Take Agrapina, Maas’ pet python. Even after months of not eating and barely moving, when she caught site of the rat he offered her, “she was strong enough to then constrict it completely. She was fully capable,” he says. “She had lost very little muscle tone despite all that time fasting.”

“I know of no other creature that can do this kind of fasting without losing muscle function,” says Leinwand. She believes this ability could one day lead to treatments for people dealing with muscle atrophy as they age.

And Leinwand says the snake’s digestive processes have something to teach us as well, pointing to the countless small molecules produced as the animal breaks down a meal. “I think that this could be what we call a gold mine.”

Indeed, Leinwand coauthored a paper, published this spring in the journal , with collaborators from a variety of institutions, describing a molecule coursing through the blood of both Burmese and ball pythons that surged a thousand times after feeding.

“If I were a betting person,” says Leinwand, “I’d bet that something that changes a thousand-fold is probably doing something important.”

The study confirmed her suspicion. Gugel says the molecule, which is called pTOS, appears to act as an appetite suppressant by targeting the hypothalamus in the brain.

“When we give this molecule to obese mice, they eat less and they lose weight,” he says.

Jasmin Camacho, an evolutionary biologist at the Stowers Institute for Medical Research, applauds the python work as another way of looking in unexpected places for potential drugs and cures. “By going to this extreme animal, that molecule was expressed at a higher level in a way that it just stood out,” she says.

Camacho, who wasn’t involved in the python research, studies bats that she thinks might hold secrets for fighting diabetes since they can consume large amounts of nectar without any apparent health problems.

“Evolution’s been running natural experiments for hundreds of millions of years,” she says. “So by studying these adaptations, we start to think of other ways that our bodies can work.”

GLP-1 weight loss drugs, like Ozempic, came out of research on the venomous gila monster lizard.

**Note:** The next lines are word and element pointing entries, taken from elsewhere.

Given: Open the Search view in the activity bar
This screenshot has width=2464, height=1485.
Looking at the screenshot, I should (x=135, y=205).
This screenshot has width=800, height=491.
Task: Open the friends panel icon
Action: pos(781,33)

Gugel hopes for a similar trajectory for the new molecule that the python studies uncovered.

“I think that there’s big potential in the market for a drug that specifically can inhibit appetite in the brain to help people with weight loss,” he says.

To that end, Gugel, Leinwand, Martin, and Jonathan Long of Stanford University have formed a company called Arkana Therapeutics to develop this and other discoveries into new drugs and treatments. They hope to look beyond pythons to other overlooked species, Martin says.

Ashley Zehnder is the CEO of Fauna Bio, a company that searches for disease resistance therapies among mammals equipped with unique adaptations. She says the approach that Leinwand’s team at CU Boulder is taking could expand the drug discovery palette.

“You can find these really potent bioactive molecules in these extreme species,” she says, “because they were evolutionarily perfected, and we can use that for medicines.”

There are challenges to this approach, naturally, says Zehnder, including learning how to care for the animals in the lab and having to figure out their complex inner workings from scratch.

But the payoff, Zehnder argues, could be potential cures for our afflictions drawn from the great tree of life. “I think there’s a lot that we can learn by putting ourselves back in that evolutionary tree and saying, ‘what can we learn from these other animals?,'” she says.

“And I think what it will do at the end of the day is make us really greatly appreciate the value of that diversity.”